Stored data:
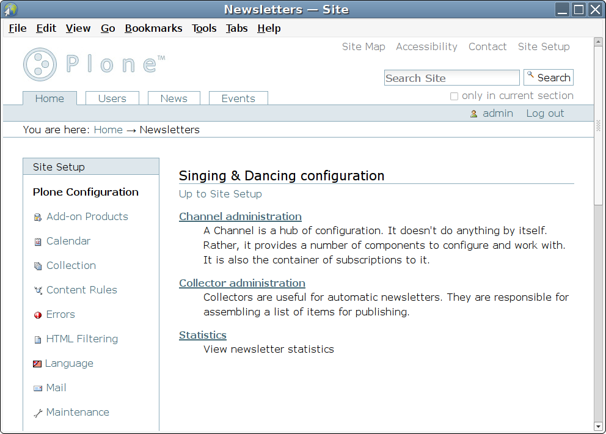This screenshot has width=606, height=434.
Task: Click the Calendar icon in Site Setup
Action: click(x=38, y=241)
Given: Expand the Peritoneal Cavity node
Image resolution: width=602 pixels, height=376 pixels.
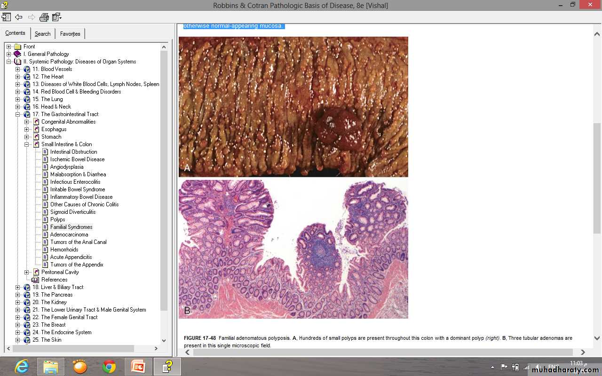Looking at the screenshot, I should 27,272.
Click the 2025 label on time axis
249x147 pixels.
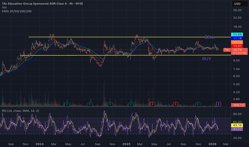coord(127,144)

> _Work request_: Find the line with "Click the 2025 label on time axis". Return it and each line after it through the end of the data, exactly, without pictures.

> _Solution for this exercise_:
Click the 2025 label on time axis
249x147 pixels.
coord(127,144)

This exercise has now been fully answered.